UPDATE Here is some AWS Documentation showing this being used from the comments below

How does the MaxConcurrency attribute work for the Map Task in AWS Step Functions?

Update: Creating a step function from the Map State step template and running that also throws an error. This is strong evidence that the MaxConcurrency attribute together with the Parameters value is not working.
I am not able to use the MaxConcurrency attribute successfully in the step function definition.
This can be demonstrated by using the example provided in the documentation for the Map Task (new as of 18 sept 2019):
{
"StartAt": "ExampleMapState",
"States": {
"ExampleMapState": {
"Type": "Map",
"MaxConcurrency": 2,
"Parameters": {
"ContextIndex.$": "$$.Map.Item.Index",
"ContextValue.$": "$$.Map.Item.Value"
},
"Iterator": {
"StartAt": "TestPass",
"States": {
"TestPass": {
"Type": "Pass",
"End": true
}
}
},
"End": true
}
}
}
By executing the step function with the following input:
[
{
"who": "bob"
},
{
"who": "meg"
},
{
"who": "joe"
}
]
We can observe in the Execution event history that we get:
ExecutionStarted
MapStateEntered
MapStateStarted
MapIterationStarted (index 0)
MapIterationStarted (index 1)
PassStateEntered (index 0)
PassStateExited (index 0)
MapIterationSucceeded (index 0)
ExecutionFailed
The step function fails.
The ExecutionFailed step has the following output (execution id omitted):
{
"error": "States.Runtime",
"cause": "Internal Error (omitted)"
}
Trying to catch the error with a Catch step has no effect.
What am I doing wrong here? Is this a bug?
Response to a private ticket submitted to AWS this morning;
Thank you for contacting AWS Premium Support. My name is Akanksha and
I will be assisting you with this case.
I understand that you have been working with the new Map state feature
of step functions and have noticed that when we use Parameters along
with MaxConcurrency set to lower value than the number of iterations
(with only first iteration successful) it fails with ‘States.Runtime’

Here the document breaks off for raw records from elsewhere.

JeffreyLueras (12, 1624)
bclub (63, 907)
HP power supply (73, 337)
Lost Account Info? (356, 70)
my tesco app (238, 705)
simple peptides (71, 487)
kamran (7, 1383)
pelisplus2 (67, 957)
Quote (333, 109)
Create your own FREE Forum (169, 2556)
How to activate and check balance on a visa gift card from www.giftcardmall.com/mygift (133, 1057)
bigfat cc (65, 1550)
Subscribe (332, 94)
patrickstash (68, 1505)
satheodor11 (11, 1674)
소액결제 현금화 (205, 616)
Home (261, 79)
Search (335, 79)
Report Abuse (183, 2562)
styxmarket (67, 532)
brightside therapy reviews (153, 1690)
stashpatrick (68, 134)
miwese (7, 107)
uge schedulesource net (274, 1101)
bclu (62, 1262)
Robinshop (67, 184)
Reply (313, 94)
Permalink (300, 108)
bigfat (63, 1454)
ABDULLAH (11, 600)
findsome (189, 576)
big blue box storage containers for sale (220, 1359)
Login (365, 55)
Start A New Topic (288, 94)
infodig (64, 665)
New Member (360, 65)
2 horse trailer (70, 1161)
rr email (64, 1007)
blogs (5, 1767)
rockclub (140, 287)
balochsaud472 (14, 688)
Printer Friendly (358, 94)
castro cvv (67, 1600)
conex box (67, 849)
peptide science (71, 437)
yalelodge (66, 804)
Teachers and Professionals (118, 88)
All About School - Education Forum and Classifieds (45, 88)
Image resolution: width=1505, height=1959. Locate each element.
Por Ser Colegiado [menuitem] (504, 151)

and looks like a bug with the functionality.
Thank you for providing the details. It helped me during
troubleshooting. In order to confirm the behavior, I used the below
state machine example with Pass:
{
"StartAt": "Map State",
"TimeoutSeconds": 3600,
"States": {
"Map State": {
"Type": "Map”,
"Parameters": {
“ContextValue.$”: "$$.Map.Item.Value"
},
"MaxConcurrency": 1,
"Iterator": {
"StartAt": "Run Task",
"States": {
"Run Task": {
"Type": "Pass",
"End": true
}
}
},
"Next": "Final State"
},
"Final State": {
"Type": "Pass",
"End": true
}
} }
I tested with multiple input lists and MaxConcurrency values and below
are my observations:
Input size list: 4 MaxConcurrency:1/2/3 - Fails and MaxConcurrency:0/4/5 or above - Works
Input size list: 3 MaxConcurrency: 1/2 - Fails and MaxConcurrency:0/3/4 or above - Works
Similarly, I performed tests by removing the parameters from state machine as well and could see that it works as expected with different
MaxConcurrency values.
I also tested the same by changing the Task type of “Pass” with “Lambda” and observed the same behavior.

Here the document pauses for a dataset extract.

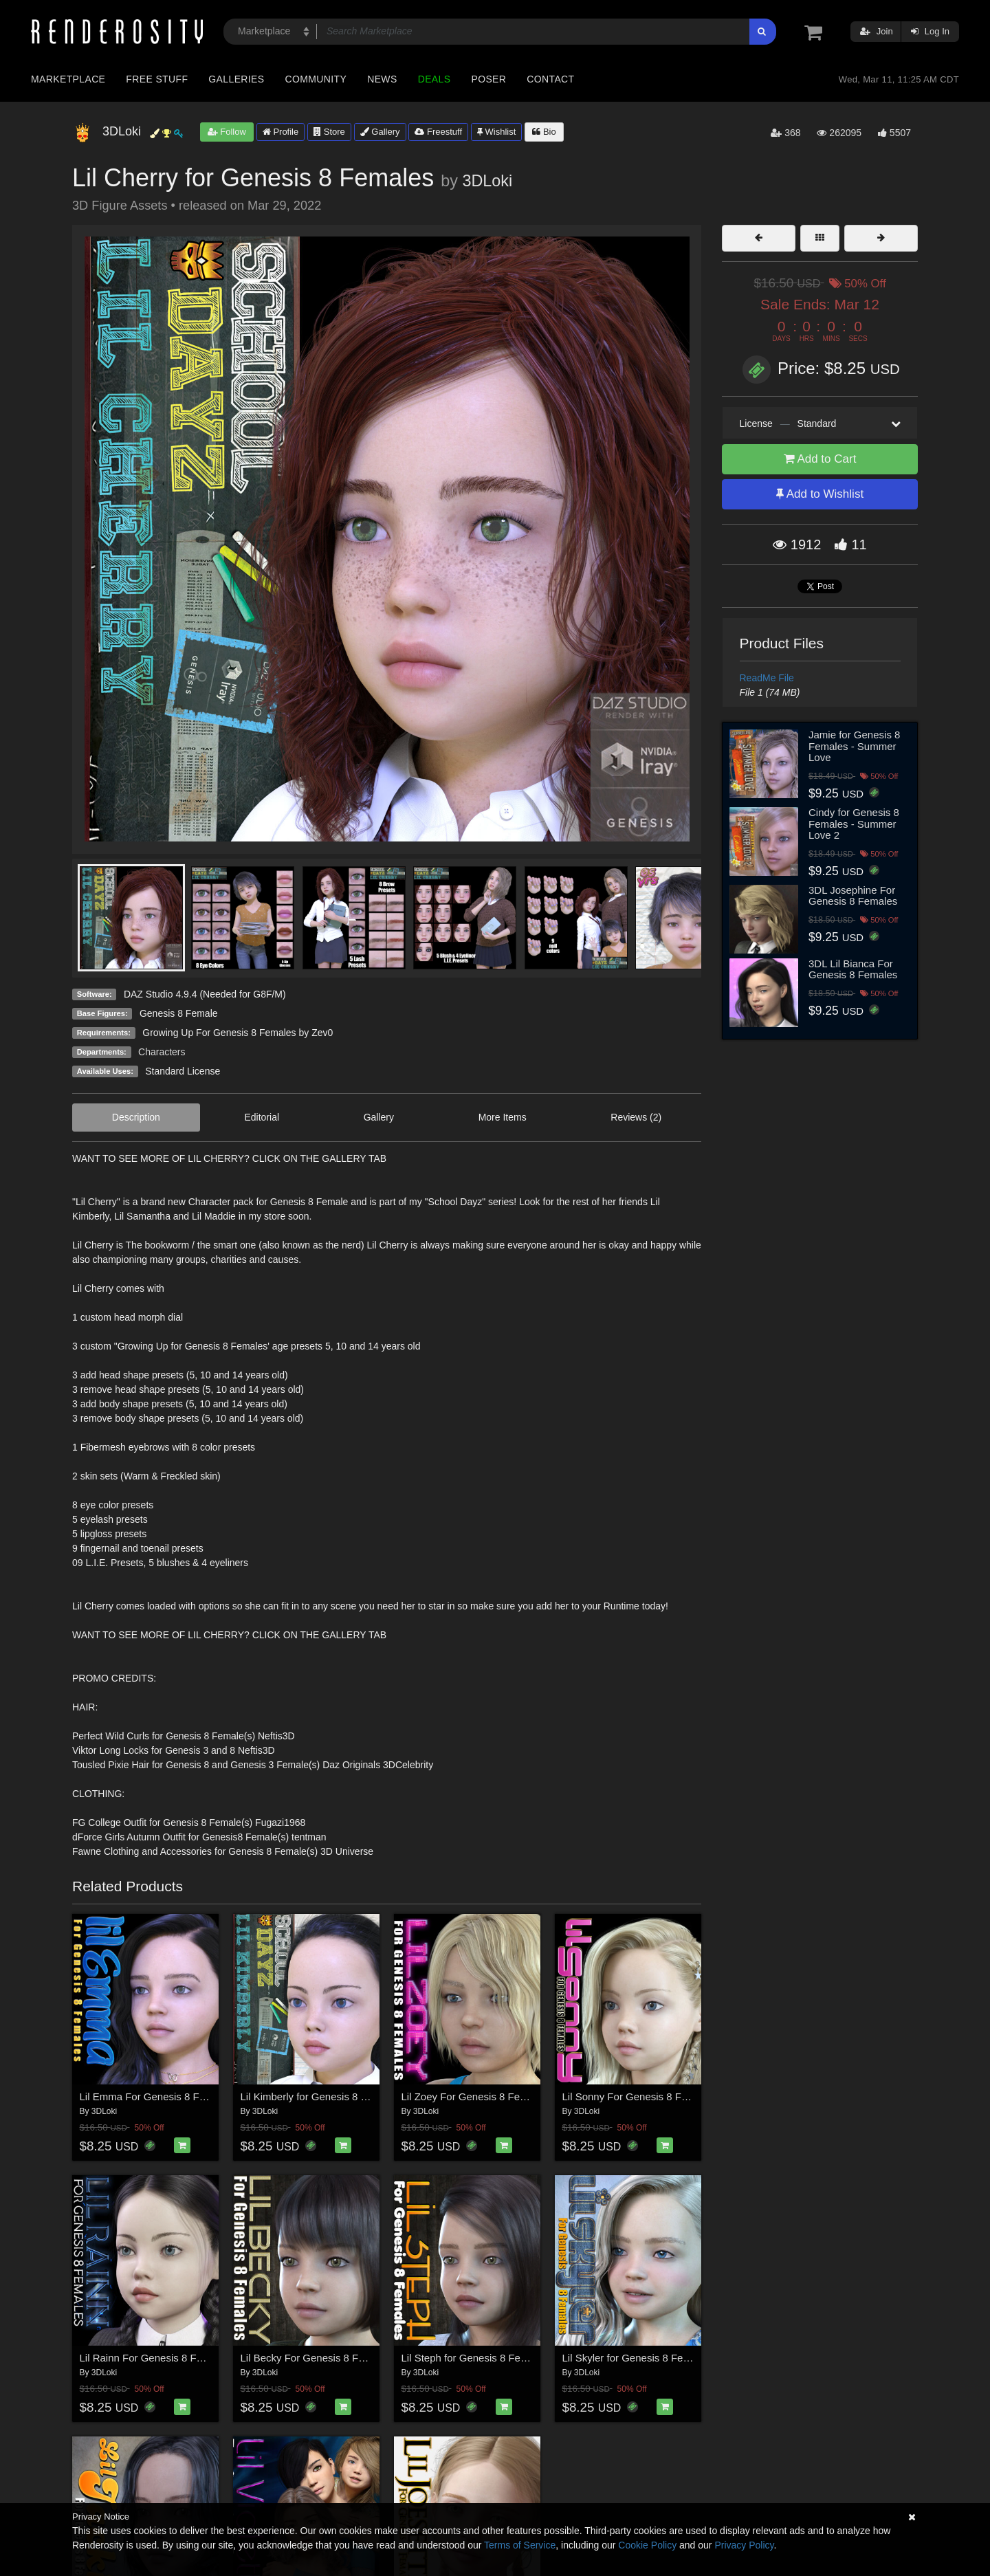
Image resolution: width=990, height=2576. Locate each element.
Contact (550, 79)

Hence, I can confirm that the state machine fails when we have
parameters in the code and specify MaxConcurrency value as anything
other than zero or the number greater than or equal to the list size.

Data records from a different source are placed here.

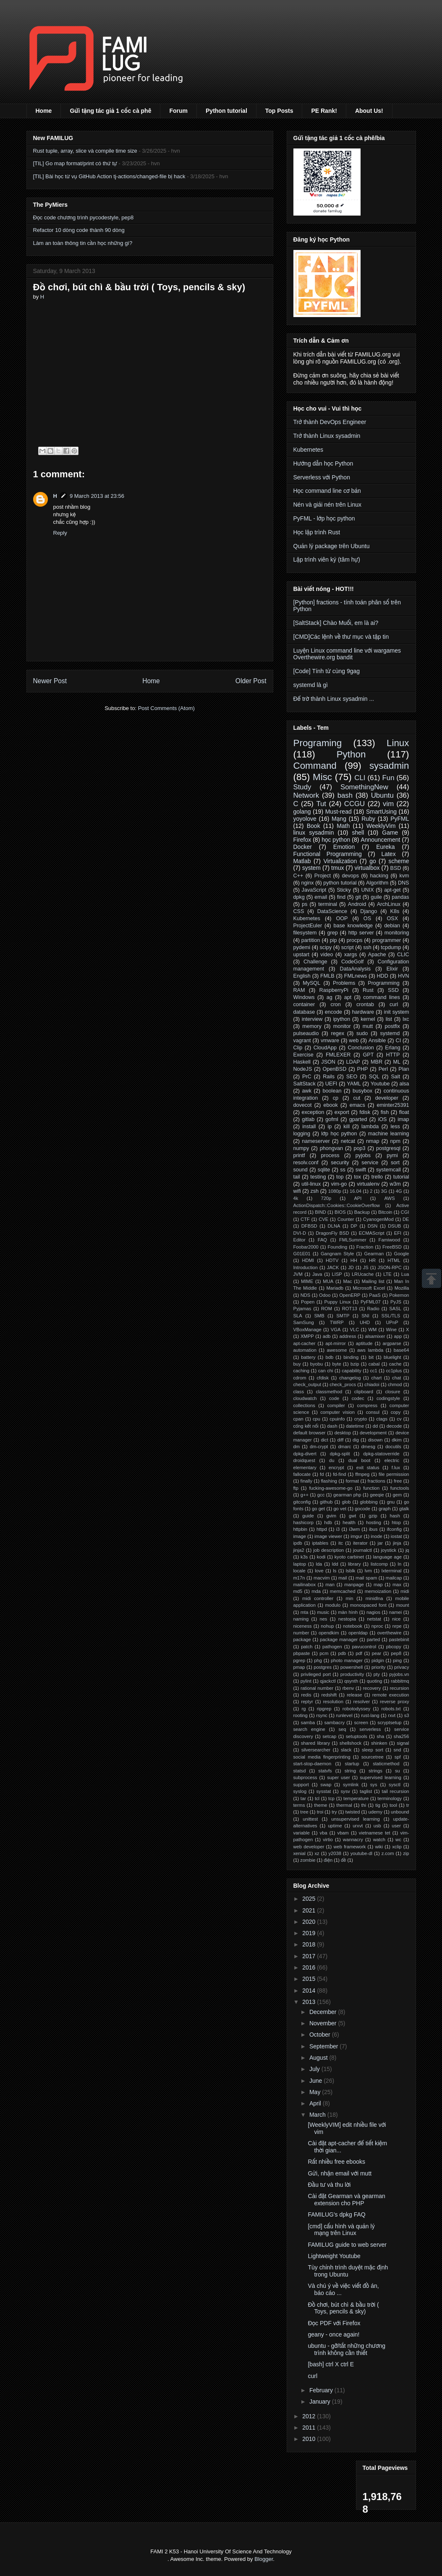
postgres (323, 1667)
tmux (337, 867)
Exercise (303, 1055)
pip (333, 940)
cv (399, 1418)
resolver (361, 1701)
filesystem (305, 933)
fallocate (302, 1474)
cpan (298, 1418)
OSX (392, 918)
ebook (330, 1105)
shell (358, 832)
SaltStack (304, 1084)
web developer (308, 1846)
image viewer (328, 1536)
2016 (309, 1967)
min (349, 1598)
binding (350, 1357)
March (318, 2114)
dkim (397, 1439)
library (354, 1563)
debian (392, 926)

After doing some research regarding this behavior to check if this is
intended, I could not find much information regarding the same as this
is a new feature. So, I will be reaching out to the internal team with
all the details and the example state machine that you have provided.
Thank you for bringing this to our notice. I will get back to you as
soon as I have an update from the internal team. Please be assured
that I will regularly follow up with the team and work with them to
investigate further.
Meanwhile, if you have any other queries or concerns, please do let me
know.
Have a great day ahead!
I will update here when I get more information.